Efficiently Solving MDPs with Stochastic Mirror Descent
This provides a unified, model-free method for reinforcement learning practitioners to compute near-optimal policies with improved or matched sample efficiency, though it is incremental in nature.
The paper tackles the problem of solving infinite-horizon Markov decision processes (MDPs) efficiently using a primal-dual stochastic mirror descent framework, achieving sample complexities of $\widetilde{O}(t_{mix}^2 A_{tot} \epsilon^{-2})$ for average-reward MDPs and $\widetilde{O}((1-\gamma)^{-4} A_{tot} \epsilon^{-2})$ for discounted MDPs, with linear runtime.

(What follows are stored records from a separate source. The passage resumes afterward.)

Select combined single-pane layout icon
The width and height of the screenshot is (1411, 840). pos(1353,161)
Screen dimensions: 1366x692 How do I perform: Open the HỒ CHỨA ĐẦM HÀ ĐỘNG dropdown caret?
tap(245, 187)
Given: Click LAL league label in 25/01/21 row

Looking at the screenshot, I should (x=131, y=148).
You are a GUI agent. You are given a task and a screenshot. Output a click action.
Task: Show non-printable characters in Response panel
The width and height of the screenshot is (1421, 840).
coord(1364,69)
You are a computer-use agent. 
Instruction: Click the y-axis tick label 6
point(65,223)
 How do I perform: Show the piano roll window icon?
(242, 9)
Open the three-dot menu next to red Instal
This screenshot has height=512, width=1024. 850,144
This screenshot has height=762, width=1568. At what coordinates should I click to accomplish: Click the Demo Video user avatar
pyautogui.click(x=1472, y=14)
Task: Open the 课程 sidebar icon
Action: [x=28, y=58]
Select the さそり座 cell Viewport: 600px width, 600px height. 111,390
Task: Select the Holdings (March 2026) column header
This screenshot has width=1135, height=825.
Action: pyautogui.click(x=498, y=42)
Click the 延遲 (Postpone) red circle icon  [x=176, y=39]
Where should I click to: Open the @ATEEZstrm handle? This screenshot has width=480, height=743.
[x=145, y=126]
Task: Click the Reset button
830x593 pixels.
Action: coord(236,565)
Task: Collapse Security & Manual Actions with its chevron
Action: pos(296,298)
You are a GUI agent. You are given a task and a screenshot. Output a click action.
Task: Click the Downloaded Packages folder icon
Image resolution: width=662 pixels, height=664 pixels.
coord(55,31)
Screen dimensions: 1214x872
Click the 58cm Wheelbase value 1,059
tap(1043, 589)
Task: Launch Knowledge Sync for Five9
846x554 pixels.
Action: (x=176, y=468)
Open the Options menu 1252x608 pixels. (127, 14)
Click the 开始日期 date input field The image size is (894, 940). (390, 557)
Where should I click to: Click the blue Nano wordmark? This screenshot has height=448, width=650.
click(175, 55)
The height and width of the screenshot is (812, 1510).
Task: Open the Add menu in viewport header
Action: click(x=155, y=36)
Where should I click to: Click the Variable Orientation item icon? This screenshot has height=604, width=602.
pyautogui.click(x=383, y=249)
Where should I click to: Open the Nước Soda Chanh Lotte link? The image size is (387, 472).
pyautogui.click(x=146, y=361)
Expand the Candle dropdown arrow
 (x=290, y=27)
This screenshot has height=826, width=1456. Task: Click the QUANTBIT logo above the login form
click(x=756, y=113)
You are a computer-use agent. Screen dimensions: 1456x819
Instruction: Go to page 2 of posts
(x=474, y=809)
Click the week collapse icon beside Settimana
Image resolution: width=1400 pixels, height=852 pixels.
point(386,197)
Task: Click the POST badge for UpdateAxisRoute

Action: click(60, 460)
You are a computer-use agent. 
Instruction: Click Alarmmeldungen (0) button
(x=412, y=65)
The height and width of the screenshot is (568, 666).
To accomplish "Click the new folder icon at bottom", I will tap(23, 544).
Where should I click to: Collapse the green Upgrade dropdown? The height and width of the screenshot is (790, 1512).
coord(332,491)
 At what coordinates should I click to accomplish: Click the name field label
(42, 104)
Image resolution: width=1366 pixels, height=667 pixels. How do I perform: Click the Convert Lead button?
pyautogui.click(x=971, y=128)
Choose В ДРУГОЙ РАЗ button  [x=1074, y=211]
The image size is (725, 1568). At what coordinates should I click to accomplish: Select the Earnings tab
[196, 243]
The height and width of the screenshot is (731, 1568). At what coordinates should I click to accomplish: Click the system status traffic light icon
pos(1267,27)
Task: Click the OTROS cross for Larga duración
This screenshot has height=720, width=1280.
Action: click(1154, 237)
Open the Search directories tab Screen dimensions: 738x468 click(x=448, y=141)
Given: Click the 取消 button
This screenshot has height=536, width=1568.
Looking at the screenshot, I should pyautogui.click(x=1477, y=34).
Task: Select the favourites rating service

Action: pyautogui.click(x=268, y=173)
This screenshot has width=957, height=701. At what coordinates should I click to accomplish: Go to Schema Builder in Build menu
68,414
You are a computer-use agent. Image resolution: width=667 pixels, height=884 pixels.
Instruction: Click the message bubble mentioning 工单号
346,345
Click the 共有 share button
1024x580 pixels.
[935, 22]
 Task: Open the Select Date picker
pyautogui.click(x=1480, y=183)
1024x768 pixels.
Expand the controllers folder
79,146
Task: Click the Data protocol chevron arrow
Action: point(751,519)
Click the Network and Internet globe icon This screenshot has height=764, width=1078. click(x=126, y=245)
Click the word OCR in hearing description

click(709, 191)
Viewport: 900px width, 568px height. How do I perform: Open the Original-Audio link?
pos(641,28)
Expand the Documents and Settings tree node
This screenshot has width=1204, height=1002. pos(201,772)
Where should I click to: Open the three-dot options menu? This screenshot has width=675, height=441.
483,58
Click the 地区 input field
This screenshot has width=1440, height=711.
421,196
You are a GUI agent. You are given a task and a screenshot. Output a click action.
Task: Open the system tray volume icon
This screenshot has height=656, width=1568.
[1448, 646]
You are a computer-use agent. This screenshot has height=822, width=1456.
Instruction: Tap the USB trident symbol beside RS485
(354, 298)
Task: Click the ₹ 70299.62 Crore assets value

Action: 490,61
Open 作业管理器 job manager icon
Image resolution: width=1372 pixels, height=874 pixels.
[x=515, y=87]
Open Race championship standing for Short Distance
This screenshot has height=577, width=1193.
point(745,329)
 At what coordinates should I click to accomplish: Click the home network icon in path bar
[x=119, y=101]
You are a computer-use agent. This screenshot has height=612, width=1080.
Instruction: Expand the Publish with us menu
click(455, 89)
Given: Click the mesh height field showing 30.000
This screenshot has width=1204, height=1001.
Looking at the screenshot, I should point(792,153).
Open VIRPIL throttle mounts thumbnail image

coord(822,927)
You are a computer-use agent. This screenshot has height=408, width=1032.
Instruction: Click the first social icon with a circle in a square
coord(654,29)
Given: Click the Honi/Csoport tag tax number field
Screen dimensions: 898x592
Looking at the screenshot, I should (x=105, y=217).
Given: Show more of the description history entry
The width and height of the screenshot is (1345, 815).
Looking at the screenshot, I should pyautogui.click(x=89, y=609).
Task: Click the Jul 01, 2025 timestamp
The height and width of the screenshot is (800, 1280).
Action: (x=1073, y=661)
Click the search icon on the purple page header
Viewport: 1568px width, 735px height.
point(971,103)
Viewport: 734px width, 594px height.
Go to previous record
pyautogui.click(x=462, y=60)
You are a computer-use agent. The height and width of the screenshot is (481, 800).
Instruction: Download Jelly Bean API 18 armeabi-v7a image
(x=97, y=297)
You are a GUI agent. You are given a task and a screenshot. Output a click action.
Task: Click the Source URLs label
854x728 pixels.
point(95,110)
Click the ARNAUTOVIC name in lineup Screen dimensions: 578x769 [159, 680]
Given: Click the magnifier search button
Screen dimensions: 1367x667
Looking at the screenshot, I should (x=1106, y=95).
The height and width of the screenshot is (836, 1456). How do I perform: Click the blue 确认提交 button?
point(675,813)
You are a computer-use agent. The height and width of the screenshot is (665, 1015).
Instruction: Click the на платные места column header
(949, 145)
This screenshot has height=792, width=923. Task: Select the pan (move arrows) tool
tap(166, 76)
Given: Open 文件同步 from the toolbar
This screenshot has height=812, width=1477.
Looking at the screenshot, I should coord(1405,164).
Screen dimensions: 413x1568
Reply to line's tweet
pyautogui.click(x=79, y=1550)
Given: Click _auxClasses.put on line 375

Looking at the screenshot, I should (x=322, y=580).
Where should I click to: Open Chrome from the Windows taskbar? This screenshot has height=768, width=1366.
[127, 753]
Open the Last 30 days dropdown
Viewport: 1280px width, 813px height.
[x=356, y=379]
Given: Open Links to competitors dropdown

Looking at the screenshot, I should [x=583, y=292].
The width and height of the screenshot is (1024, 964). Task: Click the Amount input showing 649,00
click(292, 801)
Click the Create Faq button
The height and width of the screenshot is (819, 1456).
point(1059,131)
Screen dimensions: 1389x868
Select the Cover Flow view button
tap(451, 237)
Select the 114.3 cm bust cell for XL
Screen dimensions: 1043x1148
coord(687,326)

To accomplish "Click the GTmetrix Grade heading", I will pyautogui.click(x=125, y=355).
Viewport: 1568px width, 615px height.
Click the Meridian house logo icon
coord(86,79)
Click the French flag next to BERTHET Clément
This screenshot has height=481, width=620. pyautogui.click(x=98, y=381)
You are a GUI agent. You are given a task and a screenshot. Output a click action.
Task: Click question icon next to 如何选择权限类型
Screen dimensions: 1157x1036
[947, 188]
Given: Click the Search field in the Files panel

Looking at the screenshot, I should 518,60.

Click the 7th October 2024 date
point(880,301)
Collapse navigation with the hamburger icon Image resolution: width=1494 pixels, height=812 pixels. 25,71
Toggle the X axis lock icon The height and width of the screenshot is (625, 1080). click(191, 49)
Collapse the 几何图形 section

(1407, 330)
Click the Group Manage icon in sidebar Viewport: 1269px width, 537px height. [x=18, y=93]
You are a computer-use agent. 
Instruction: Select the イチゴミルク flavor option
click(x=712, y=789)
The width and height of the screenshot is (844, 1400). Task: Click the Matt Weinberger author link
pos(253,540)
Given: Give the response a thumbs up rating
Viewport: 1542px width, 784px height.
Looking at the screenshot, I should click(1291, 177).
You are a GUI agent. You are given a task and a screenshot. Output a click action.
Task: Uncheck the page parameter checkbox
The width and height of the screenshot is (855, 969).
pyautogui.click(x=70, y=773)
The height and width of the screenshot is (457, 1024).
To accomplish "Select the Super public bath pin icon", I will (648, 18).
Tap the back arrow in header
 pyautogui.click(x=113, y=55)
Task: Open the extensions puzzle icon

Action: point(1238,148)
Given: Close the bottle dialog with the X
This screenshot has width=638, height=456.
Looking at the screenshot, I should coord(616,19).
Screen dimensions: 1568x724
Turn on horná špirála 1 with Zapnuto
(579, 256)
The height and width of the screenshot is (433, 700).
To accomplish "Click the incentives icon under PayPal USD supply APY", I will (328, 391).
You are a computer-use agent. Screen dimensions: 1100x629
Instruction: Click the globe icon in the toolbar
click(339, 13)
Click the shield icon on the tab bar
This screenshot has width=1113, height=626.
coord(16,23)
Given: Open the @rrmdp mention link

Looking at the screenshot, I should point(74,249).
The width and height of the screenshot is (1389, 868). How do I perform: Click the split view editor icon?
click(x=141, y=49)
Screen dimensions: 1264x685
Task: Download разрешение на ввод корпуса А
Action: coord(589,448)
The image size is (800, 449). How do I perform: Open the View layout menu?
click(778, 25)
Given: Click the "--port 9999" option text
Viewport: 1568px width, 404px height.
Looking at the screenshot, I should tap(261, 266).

We present a unified framework based on primal-dual stochastic mirror descent for approximately solving infinite-horizon Markov decision processes (MDPs) given a generative model. When applied to an average-reward MDP with $A_{tot}$ total state-action pairs and mixing time bound $t_{mix}$ our method computes an $ε$-optimal policy with an expected $\widetilde{O}(t_{mix}^2 A_{tot} ε^{-2})$ samples from the state-transition matrix, removing the ergodicity dependence of prior art. When applied to a $γ$-discounted MDP with $A_{tot}$ total state-action pairs our method computes an $ε$-optimal policy with an expected $\widetilde{O}((1-γ)^{-4} A_{tot} ε^{-2})$ samples, matching the previous state-of-the-art up to a $(1-γ)^{-1}$ factor. Both methods are model-free, update state values and policies simultaneously, and run in time linear in the number of samples taken. We achieve these results through a more general stochastic mirror descent framework for solving bilinear saddle-point problems with simplex and box domains and we demonstrate the flexibility of this framework by providing further applications to constrained MDPs.